The Art Of Comparison

Why am I even doing this sport?

This question appears ever so often in my head and usually after a disappointing performance on my end. This question is the sole champion of musical chairs in my mind, just waiting patiently for a bad performance to abrupt the positive music, sit down, and make itself comfortable. What is even crazier is that I know how persistent this question is yet I’m surprised every time it comes around.

But why?

I have come to realize that this question usually starts to peak it’s head when comparison joins the party. Comparing myself to other people, to my former self, and to my future self is an art. An art I have somehow been able to become great at over the years.
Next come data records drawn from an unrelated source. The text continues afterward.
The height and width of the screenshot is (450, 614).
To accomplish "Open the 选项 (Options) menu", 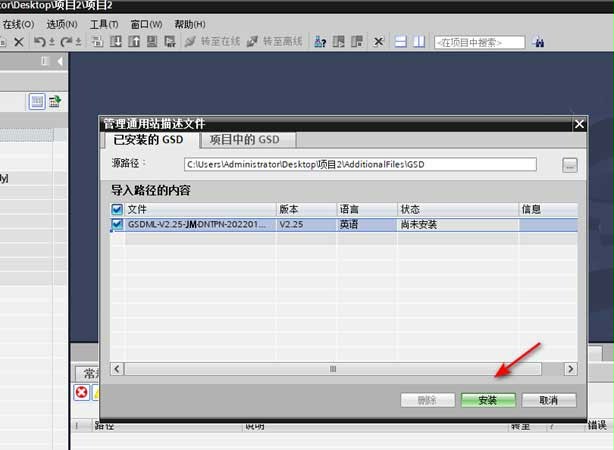I will click(x=62, y=23).
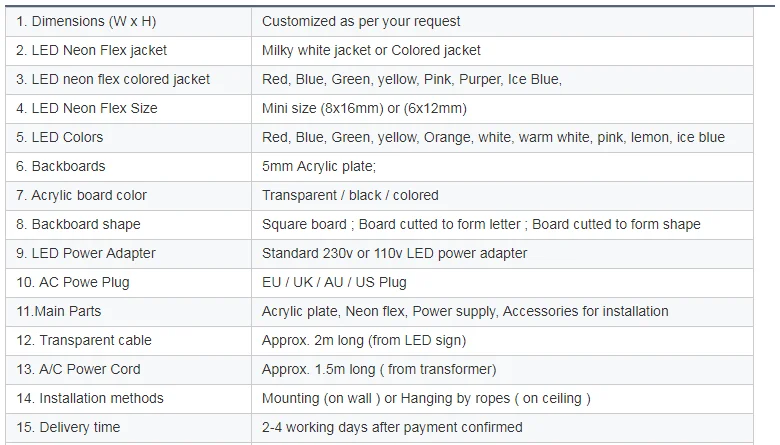Click "Milky white jacket or Colored jacket" cell
780x445 pixels.
(371, 50)
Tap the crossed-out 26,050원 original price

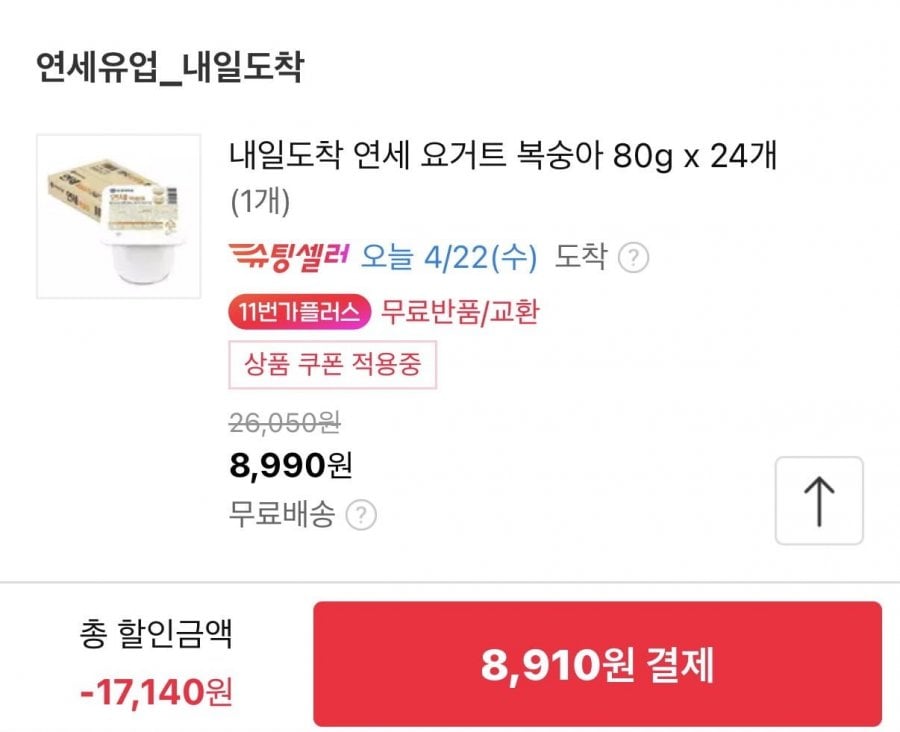coord(285,423)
So again why am I even doing this sport?

If comparison is a problem, track is the sport to be apart of. Yes comparison doesn’t come in the form of barbershop debates and ESPN shows but there is a reasons for that. Track is clear cut in its comparison. For example if Athlete A has ran 9.87 in the 100 meters and Athlete B has ran 10.25 there is not much to debate that Athlete A is faster than Athlete B. In other sports there are many more variables that can factor in a performance. Steph Curry can drop 60 points in a game but it can be debatable because of the competition he is playing. Also in other sports there are performances that can be great but no numerical value associated with it. Examples of this would be playing great defense in a basketball game, making correct passes in soccer, and blocking the right defender in football. The preceding can all be performed by an individual and the crowd, fans, and sometimes other players won’t even notice. This is where track and other individual sports are different. The sport is simply based on numerical value, in track that being time in a race or distance thrown, jumped, or vaulted. It is said numbers never lie. So it’s hard to have faith and be positive about yourself at the moment because the distance/time is constantly whispering, “Calm down you know your place come back to reality.”
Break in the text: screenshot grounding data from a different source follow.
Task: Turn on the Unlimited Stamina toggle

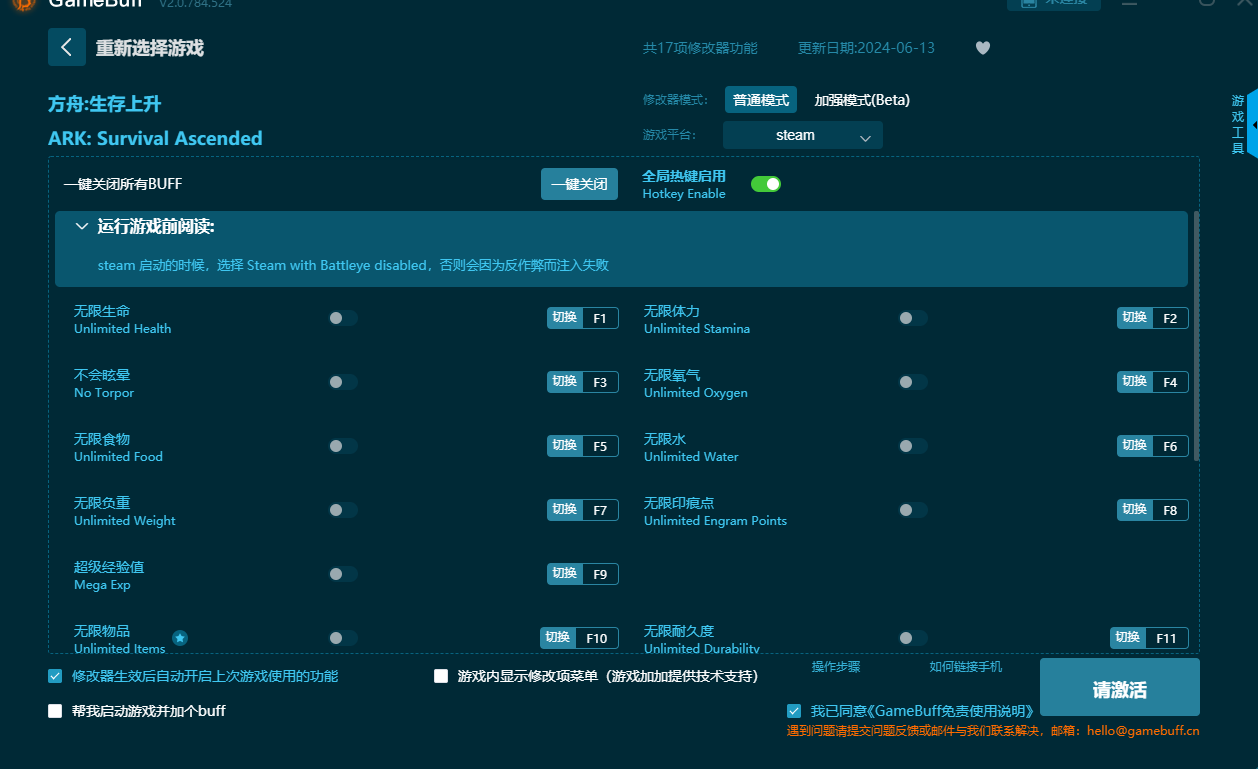Action: click(912, 318)
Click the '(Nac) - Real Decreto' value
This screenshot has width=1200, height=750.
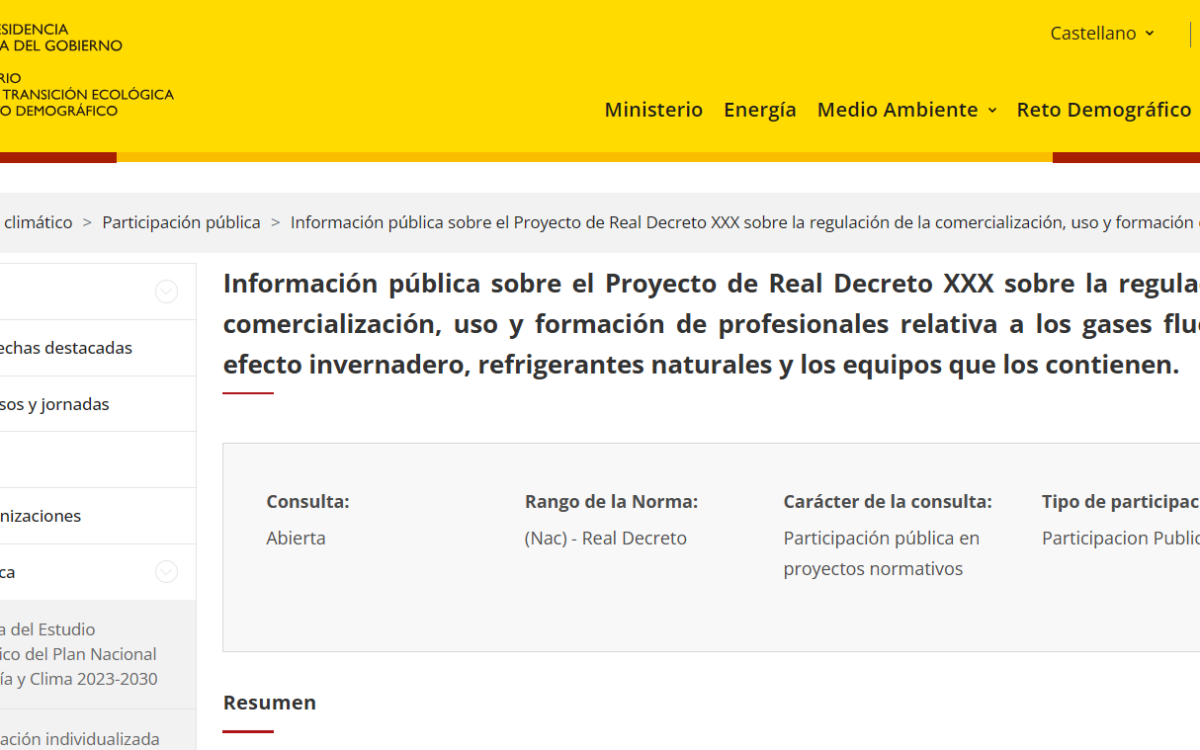[605, 538]
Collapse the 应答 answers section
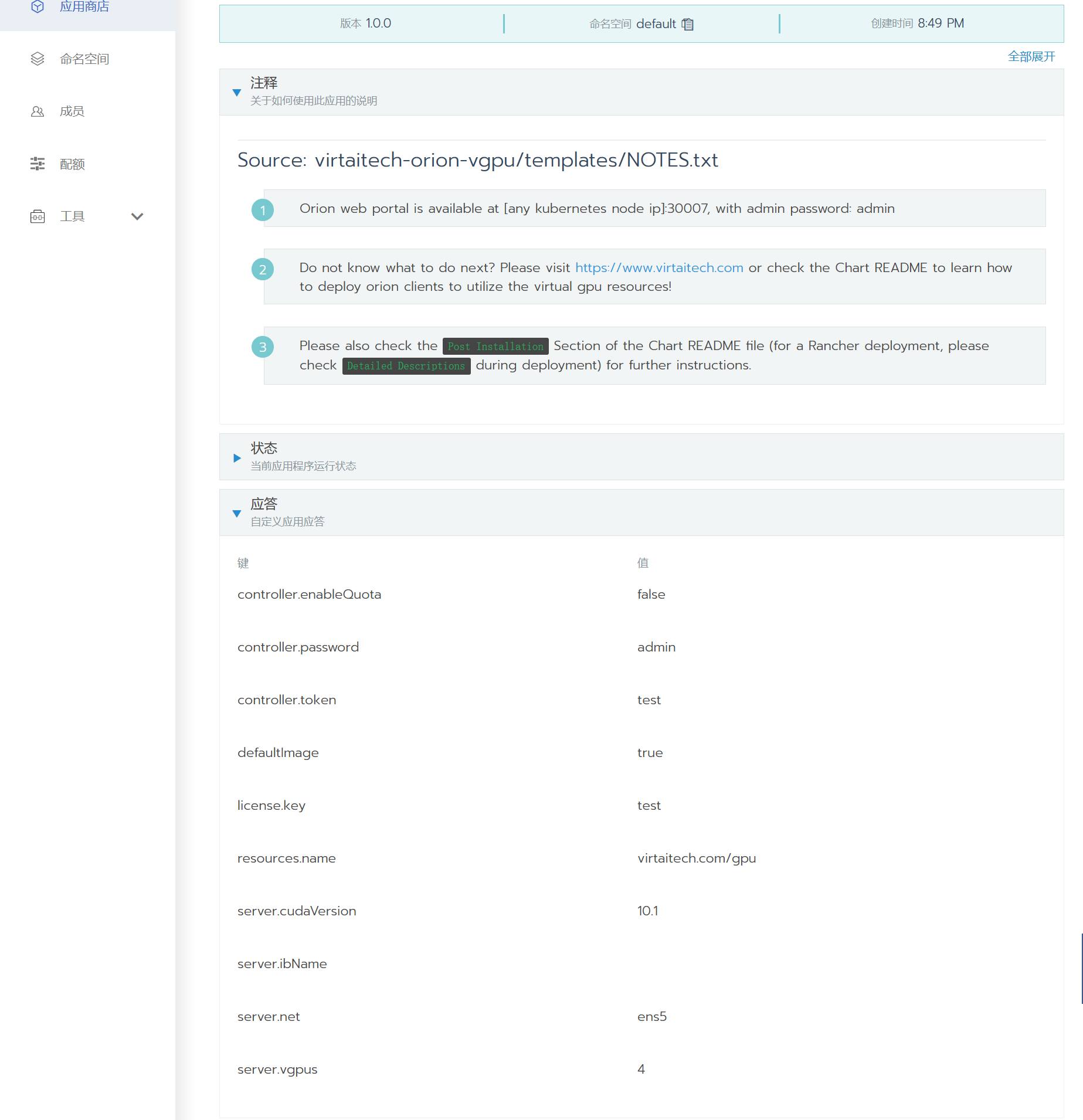Image resolution: width=1083 pixels, height=1120 pixels. click(x=237, y=514)
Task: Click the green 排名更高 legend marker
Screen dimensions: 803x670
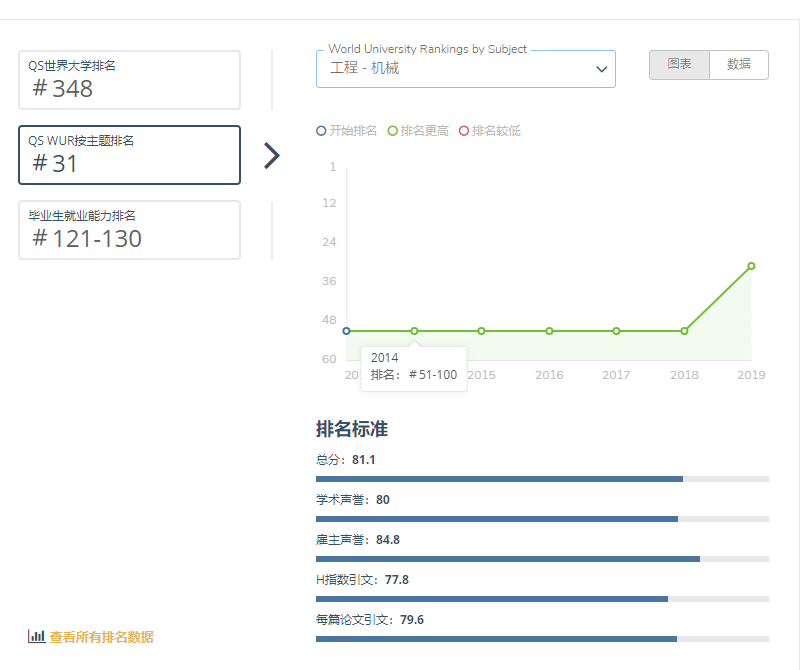Action: 393,131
The very essence of this non debatable comparison has been a detriment to my success in the past. I constantly compared myself to my competitors and still struggle with this at times. I am already battling my personality which is pessimistic about my own abilities but optimistic about others. Being this way leads me to discount myself, my achievements, and potential. I often cripple my inner faith by identifying myself with a placing, distance, or ranking. So if the outcome is is great I feel awesome about myself, I am on top of the world. But when I do not do well or increase my personal best, I am left with a feeling that I am a number that represents under achievement. The most insane part of track and field is…..95% PERCENT OF THE TIME I AM NOT GOING TO HIT A PERSONAL BEST (rough estimate don’t take that percentage to the bank). So obviously I have to re-evaluate my mindset or I would despise myself and the sport which I am apart of (which some athletes come to do).

Everyday I coming to recognize that you can only compare something when it is a finished product. It’s hard to compare a sprinter in the middle of the race or a team before the game is over. What I am realizing is that I am not a finished product as an athlete, person, husband, or any endeavor I am apart of. To come to this knowledge I continually have to separate my individual performance from my identity. Understanding that every time I compete it’s a part of the whole picture rather than each performance as different artwork.
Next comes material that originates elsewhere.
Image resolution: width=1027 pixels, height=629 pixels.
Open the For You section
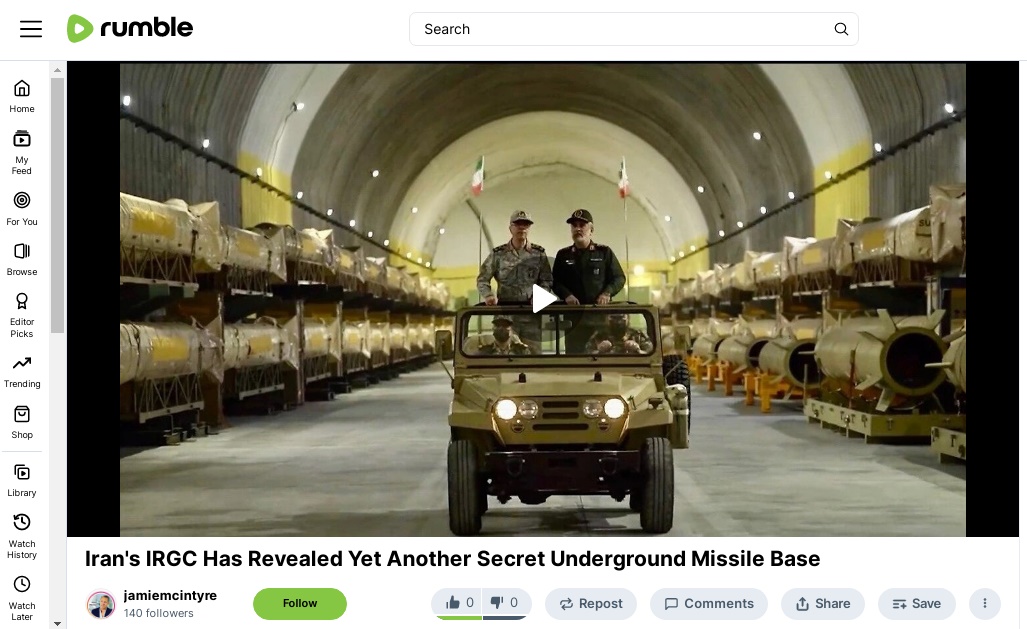tap(22, 209)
Comparison does not stop the bigger picture from being painted but it alters art by making us bask in the blemishes. We do this constantly in our lives. I have seen mothers criticize themselves because they compared their 2 year old kid’s birthday party to another mom. I’ve seen teenagers think they are not cool because of comparison of Instagram likes to a classmate. I have seen great athletes quit sports in the middle of practice because they compared themselves to teammates who had been doing the sport longer than them. All of these instances individuals over emphasized the circumstance and translated it to a character trait. And until these individuals usually get their own version of a positive result they will stay at pit stop of comparison and negativity.

So why am I doing this sport? (And yes it usually takes me three times asking myself before I come with the right answer)

Because in the end I love the journey, the low’s as much as the highs. The journey that wouldn’t be worthwhile if it didn’t have disappointments and bumps along the way. Yes the impossible might be the destination but the majority of us might not get there. It is what we learn and the memories we make attempting to arrive that are worth more than the destination.